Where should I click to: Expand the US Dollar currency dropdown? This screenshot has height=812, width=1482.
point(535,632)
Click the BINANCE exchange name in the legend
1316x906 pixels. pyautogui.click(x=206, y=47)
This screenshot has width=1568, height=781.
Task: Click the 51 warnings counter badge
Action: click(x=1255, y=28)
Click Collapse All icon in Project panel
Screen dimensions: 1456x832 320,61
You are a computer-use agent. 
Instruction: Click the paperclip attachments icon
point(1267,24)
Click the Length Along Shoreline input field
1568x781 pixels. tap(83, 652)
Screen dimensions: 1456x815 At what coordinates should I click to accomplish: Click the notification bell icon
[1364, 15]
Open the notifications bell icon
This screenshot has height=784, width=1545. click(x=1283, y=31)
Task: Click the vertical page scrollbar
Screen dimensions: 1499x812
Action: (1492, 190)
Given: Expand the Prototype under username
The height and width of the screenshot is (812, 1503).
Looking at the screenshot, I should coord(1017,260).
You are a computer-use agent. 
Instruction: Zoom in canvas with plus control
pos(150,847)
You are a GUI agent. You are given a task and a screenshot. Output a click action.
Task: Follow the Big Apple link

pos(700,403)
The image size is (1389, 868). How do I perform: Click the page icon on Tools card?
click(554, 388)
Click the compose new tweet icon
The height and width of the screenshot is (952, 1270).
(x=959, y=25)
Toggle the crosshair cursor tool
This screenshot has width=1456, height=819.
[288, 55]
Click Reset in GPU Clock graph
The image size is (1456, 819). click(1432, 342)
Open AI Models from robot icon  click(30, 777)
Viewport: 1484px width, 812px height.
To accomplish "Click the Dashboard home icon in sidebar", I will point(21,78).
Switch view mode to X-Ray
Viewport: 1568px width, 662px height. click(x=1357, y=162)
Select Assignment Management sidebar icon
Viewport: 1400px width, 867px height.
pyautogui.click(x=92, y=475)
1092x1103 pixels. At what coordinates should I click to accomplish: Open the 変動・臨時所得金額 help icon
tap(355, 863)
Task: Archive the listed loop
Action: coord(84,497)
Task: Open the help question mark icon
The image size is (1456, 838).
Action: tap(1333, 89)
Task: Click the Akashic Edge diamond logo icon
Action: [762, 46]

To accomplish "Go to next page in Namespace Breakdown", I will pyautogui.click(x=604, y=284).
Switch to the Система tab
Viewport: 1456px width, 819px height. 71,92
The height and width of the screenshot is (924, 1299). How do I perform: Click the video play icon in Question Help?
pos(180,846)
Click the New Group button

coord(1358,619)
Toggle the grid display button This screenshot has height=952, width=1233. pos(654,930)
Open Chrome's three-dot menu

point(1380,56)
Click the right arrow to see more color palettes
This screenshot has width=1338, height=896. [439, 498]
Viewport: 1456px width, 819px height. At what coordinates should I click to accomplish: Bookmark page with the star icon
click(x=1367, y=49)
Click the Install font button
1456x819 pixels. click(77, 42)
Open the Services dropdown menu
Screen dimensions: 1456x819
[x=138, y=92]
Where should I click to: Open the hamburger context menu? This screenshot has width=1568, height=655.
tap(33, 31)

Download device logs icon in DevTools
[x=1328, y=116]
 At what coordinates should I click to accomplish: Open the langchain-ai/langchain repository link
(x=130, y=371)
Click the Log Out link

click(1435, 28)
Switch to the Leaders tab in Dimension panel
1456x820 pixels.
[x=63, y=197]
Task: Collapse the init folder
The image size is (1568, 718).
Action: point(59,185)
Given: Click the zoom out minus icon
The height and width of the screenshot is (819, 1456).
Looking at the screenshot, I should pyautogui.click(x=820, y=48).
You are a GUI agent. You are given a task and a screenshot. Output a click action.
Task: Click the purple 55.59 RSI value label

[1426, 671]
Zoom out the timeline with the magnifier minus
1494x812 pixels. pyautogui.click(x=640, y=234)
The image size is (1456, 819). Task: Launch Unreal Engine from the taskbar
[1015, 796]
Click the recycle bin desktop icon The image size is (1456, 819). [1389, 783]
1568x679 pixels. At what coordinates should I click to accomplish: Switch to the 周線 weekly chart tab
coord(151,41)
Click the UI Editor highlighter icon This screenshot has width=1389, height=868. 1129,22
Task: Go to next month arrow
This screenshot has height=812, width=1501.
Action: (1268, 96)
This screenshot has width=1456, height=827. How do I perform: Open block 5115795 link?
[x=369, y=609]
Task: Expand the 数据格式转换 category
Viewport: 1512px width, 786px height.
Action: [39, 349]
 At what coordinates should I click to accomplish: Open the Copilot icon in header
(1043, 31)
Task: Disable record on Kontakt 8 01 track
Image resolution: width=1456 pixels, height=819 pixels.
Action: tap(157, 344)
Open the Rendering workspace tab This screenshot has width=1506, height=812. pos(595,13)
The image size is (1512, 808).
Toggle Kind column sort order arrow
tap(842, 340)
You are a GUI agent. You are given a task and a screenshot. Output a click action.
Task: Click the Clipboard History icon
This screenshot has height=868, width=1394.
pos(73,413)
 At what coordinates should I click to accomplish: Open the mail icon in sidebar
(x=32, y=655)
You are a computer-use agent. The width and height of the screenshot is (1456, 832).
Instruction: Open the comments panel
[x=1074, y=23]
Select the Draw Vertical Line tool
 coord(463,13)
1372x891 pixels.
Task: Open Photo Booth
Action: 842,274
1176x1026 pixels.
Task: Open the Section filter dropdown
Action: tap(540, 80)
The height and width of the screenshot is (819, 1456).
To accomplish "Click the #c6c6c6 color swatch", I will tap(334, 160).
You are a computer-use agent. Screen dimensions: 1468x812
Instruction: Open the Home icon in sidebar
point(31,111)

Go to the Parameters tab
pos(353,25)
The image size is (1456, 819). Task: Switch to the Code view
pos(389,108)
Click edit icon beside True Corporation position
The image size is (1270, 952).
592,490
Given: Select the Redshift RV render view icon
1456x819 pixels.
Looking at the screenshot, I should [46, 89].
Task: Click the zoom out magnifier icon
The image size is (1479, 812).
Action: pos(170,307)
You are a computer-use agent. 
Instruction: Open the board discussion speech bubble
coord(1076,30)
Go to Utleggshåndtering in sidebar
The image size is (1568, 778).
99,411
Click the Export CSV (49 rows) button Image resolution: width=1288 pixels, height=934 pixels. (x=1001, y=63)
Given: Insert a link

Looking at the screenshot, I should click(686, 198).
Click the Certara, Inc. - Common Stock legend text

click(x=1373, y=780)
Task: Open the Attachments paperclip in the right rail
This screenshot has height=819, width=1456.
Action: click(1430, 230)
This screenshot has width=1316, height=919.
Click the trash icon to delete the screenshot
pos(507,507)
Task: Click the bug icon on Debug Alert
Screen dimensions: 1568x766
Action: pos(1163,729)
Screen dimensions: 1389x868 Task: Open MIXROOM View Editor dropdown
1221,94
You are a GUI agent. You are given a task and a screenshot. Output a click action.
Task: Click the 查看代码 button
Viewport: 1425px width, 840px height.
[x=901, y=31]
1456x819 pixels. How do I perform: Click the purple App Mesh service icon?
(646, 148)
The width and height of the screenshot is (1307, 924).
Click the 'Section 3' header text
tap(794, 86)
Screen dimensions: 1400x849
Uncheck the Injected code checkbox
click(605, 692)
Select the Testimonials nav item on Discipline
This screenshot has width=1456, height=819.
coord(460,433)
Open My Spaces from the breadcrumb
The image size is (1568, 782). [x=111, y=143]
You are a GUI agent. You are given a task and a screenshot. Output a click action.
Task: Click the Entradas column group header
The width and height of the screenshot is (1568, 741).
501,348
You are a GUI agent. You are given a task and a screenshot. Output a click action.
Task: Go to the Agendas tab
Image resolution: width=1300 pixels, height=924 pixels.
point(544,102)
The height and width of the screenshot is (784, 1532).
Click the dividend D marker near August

#### [Your assignment]
Pull from the data each line where the string "next" turns up.

#### [Reply]
To accomplish "Go to next page in Namespace Breakdown", I will pyautogui.click(x=604, y=284).
Task: Go to next month arrow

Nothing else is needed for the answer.